In case you are confused about what the difference is between a nemesis and an archenemy, Klosterman explains:

"You kind of like your nemesis, despite the fact that you despise him. If your nemesis invited you out for cocktails, you would accept the offer. If he died, you would attend his funeral and—privately—you might shed a tear over his passing. But you would never have drinks with your archenemy, unless you were attempting to spike his gin with hemlock. If you were to perish, your archenemy would dance on your grave, and then he'd burn down your house and molest your children. You hate your archenemy so much that you try to keep your hatred secret, because you don't want your archenemy to have the satisfaction of being hated.

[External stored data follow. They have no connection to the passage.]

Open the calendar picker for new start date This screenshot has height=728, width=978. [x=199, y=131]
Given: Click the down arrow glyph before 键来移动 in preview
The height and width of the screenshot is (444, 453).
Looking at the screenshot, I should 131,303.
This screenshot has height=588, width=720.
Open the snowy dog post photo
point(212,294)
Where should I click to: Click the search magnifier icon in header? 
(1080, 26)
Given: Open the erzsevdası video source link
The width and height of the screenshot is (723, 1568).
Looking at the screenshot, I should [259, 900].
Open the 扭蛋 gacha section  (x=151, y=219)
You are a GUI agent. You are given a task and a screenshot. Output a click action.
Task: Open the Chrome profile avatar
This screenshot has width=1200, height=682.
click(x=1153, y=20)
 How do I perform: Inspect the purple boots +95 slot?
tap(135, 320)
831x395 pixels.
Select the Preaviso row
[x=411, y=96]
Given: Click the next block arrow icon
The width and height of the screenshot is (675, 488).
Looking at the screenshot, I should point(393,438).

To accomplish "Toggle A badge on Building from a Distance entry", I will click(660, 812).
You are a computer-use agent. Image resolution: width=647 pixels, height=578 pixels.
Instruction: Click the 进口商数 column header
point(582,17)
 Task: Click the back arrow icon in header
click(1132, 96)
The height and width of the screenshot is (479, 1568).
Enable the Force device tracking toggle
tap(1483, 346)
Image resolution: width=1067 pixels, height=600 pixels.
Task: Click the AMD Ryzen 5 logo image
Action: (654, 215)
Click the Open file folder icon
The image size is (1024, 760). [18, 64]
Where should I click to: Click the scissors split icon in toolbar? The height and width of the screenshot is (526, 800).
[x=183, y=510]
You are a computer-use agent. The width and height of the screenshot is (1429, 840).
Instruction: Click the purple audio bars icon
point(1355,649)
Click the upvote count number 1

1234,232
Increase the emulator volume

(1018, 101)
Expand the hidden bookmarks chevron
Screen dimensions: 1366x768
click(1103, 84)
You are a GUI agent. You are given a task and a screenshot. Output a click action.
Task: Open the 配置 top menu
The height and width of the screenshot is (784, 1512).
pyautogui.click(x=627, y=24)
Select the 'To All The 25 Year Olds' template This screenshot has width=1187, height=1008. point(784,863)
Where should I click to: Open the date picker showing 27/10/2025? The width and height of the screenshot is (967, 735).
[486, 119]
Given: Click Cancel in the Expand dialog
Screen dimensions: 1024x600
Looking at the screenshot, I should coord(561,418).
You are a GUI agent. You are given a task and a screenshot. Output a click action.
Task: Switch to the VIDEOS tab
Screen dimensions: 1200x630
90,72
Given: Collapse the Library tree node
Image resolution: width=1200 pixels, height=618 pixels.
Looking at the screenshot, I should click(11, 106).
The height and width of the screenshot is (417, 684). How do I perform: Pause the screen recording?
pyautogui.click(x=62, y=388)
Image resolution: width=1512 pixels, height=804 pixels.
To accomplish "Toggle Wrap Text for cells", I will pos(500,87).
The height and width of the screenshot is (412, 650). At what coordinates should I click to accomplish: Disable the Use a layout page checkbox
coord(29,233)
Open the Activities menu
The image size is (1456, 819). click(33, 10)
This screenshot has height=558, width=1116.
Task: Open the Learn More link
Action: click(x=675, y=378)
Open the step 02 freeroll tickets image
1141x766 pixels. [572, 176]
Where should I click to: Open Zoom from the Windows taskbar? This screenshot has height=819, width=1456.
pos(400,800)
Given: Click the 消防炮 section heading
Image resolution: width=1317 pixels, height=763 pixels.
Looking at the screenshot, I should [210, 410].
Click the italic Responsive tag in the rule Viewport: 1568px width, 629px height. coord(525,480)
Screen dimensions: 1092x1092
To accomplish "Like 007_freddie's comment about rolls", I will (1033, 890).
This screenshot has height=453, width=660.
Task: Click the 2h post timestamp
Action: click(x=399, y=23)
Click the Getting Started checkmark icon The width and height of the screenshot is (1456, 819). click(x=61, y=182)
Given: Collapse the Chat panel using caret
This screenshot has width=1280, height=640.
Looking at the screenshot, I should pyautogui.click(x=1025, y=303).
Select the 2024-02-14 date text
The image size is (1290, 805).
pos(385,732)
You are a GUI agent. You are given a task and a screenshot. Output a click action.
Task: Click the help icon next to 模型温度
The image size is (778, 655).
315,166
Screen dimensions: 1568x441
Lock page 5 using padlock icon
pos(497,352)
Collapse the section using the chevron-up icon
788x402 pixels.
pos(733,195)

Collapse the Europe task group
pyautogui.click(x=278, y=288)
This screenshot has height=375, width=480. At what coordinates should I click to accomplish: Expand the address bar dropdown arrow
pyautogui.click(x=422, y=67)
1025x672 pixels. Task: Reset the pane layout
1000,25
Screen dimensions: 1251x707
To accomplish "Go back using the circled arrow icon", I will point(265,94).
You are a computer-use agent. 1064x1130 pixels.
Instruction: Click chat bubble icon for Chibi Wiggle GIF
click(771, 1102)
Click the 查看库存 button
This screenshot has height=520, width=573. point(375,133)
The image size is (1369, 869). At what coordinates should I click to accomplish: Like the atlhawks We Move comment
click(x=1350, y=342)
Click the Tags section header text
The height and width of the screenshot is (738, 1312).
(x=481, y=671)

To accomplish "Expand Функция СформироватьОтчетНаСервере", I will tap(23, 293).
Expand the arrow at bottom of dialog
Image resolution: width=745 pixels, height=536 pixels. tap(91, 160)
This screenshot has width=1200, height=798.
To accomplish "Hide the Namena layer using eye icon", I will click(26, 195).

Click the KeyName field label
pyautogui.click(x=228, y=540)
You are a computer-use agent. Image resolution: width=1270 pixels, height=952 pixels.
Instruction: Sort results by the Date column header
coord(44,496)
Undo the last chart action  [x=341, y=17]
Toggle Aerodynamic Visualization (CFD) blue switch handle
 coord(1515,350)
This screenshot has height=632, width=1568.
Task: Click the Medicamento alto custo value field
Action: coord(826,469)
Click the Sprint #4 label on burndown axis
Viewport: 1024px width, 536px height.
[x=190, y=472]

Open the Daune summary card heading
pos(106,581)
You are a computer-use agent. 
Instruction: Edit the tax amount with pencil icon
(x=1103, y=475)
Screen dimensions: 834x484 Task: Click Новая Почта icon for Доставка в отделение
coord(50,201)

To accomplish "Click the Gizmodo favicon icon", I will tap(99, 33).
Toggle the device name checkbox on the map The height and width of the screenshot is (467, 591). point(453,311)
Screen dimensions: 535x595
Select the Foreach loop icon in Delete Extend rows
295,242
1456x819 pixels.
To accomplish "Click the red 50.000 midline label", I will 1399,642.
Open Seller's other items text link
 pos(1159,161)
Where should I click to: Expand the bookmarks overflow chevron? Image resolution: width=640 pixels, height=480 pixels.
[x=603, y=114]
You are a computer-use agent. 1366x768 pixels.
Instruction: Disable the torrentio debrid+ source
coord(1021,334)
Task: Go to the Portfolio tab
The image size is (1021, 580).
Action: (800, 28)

Klosterman suggests if you are still confused between the distinction, just ask your girlfriend to explain it in detail:
"...women have always intuitively grasped the nemesis/archenemy dichotomy. Every woman I've ever known has had at least one close friend whose only purpose in life is to criticize her actions, compete for the attention of men, and drive her insane; very often, this is a woman's best friend . Every woman also has a former friend (usually someone from high school with large breasts) whom she has loathed for years (and whom she will continue to loath with the intensity of a thousand suns, even if she sees her only once every ten years). This is her archenemy. Women intrinsically understand human dynamics, and this makes them unstoppable. Unfortunately, the average man is less adroit at fostering such rivalries, which is why most men remain average. Males are better at hating things that can't hate them back (e.g., lawn mowers, cats, the 1986 Denver Broncos, et cetera). Most men fail to see a world beyond themselves; if given the choice, they would connect themselves to nothing. But greatness cannot be achieved in a vacuum, and great people know that."
It's like he is inside my head! Granted, my nemesis is not a former best friend from high school, but he really does hit the nail on the head for a description of my personal archenemy. I'm not really comfortable commenting on the size of her bust, but "the intensity of a thousand suns" is probably a close estimation.
:)

P.S. Klosterman liked the dinosaur bones at Pittsburgh International Airport!